While consumers have been hit hard, so too have businesses. Business insolvencies in Canada increased 87.2% between the first quarter of 2023 and 2024, reaching a rate not seen in 37 years.

In Ontario, mortgage balances reaching severe delinquency, where residents go 90 or more days without paying down their mortgage balance, have doubled since before the pandemic, exceeding $1 billion for the first time.

Mortgage debt in Canada represents 74.4% of total consumer debt. Originations of new mortgages hit an all-time low in the first quarter of 2024, refinancing levels fell 2.6%, and first-time home buyers dropped by 10% year-over-year.

Despite much of Canada’s housing market showing struggles, Alberta saw a 10.6% increase in new mortgage originations, largely driven by interprovincial migration due to housing affordability. Alberta continuously leads in interprovincial migration.

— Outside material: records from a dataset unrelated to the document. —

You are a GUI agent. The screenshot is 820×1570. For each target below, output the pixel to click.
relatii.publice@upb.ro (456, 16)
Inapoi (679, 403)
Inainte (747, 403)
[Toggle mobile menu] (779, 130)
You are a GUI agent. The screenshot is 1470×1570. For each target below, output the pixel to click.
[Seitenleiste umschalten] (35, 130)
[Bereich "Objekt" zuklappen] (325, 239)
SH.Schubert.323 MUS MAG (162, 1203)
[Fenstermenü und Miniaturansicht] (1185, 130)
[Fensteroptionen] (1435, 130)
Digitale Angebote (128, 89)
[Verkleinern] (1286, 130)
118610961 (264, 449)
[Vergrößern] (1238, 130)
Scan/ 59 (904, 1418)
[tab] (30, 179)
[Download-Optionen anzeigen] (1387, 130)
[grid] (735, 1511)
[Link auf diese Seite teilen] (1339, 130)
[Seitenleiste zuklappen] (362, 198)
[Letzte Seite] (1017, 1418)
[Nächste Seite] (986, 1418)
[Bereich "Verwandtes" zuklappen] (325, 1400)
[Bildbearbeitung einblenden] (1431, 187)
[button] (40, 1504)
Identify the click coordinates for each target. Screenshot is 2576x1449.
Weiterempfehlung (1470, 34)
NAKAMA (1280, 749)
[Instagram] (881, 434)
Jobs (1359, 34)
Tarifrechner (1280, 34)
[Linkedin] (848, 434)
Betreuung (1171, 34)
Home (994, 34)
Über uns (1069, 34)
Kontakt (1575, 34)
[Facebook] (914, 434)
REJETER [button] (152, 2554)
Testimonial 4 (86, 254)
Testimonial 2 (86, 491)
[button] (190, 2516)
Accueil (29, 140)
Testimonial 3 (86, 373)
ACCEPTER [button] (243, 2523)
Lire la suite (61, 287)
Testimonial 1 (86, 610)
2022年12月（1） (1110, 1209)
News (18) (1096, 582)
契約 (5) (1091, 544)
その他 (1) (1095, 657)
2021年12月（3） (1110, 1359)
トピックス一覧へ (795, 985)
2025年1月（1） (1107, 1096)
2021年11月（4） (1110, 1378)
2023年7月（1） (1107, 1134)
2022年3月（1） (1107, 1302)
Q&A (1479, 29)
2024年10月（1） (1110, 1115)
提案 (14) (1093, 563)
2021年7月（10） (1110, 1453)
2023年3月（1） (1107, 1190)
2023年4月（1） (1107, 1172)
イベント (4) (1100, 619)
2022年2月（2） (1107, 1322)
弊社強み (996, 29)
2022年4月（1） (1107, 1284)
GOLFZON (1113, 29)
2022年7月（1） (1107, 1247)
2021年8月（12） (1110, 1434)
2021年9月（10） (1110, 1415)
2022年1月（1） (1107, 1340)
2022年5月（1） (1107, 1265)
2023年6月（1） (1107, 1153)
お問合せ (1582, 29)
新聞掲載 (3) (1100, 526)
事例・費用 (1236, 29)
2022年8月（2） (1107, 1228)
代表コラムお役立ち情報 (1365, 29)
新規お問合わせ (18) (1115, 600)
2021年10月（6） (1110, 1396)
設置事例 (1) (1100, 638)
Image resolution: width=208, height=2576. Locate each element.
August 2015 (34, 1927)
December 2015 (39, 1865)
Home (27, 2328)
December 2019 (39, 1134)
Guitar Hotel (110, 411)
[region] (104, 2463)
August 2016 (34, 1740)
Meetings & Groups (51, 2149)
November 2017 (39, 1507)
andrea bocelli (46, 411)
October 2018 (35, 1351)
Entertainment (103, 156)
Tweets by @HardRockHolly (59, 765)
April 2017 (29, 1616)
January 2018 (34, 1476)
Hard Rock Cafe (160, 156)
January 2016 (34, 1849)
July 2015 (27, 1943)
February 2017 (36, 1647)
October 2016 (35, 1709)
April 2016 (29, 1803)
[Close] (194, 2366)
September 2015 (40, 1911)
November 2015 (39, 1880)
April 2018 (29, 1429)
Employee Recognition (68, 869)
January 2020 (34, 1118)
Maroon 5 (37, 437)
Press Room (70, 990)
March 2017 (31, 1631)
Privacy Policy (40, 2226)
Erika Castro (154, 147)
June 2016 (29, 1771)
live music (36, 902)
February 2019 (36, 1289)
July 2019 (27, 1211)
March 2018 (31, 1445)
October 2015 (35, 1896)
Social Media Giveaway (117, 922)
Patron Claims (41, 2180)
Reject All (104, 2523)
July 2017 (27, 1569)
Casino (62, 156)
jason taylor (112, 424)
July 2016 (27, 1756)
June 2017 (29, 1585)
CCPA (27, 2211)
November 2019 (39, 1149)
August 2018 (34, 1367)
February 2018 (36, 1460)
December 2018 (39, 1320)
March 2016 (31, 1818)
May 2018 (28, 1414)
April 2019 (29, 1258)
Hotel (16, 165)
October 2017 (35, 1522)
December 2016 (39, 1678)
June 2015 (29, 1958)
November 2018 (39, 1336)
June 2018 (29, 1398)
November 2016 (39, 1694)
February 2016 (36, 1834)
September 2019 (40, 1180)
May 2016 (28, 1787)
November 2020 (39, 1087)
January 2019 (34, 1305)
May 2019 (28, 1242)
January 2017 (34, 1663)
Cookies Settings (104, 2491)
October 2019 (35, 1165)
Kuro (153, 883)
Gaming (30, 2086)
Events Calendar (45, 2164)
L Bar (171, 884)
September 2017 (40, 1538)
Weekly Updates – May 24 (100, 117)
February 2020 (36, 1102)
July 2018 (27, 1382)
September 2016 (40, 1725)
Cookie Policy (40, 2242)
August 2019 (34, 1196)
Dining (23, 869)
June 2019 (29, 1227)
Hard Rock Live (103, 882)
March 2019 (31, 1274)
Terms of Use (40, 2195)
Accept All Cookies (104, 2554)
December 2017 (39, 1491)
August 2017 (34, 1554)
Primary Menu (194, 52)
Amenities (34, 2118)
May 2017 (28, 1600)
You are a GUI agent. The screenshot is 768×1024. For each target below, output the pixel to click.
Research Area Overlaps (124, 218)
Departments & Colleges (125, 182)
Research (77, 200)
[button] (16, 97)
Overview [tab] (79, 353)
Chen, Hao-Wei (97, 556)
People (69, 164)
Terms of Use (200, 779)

“More consumers are making the decision to relocate to more financially accessible regions,” said Oakes. “In the last 12 months, the number of individuals who moved from Ontario and British Columbia to other provinces exceeded those who moved to Ontario. Almost 71% of all interprovincial movement to Alberta came from those two provinces alone.”

The city with the most indebted citizens highlighted by Equifax Canada was in Alberta. Residents of Fort McMurray have an average debt of $36,970, excluding their mortgages, decreasing 0.47% since last year. The least indebted citizens in highlighted cities reside in Montreal, where the average debt excluding mortgage debt for residents was $16,548, an increase of 1.65% since last year.

While rising debt is an issue for many Canadians, more and more are struggling to even pay the minimum amount on credit bills.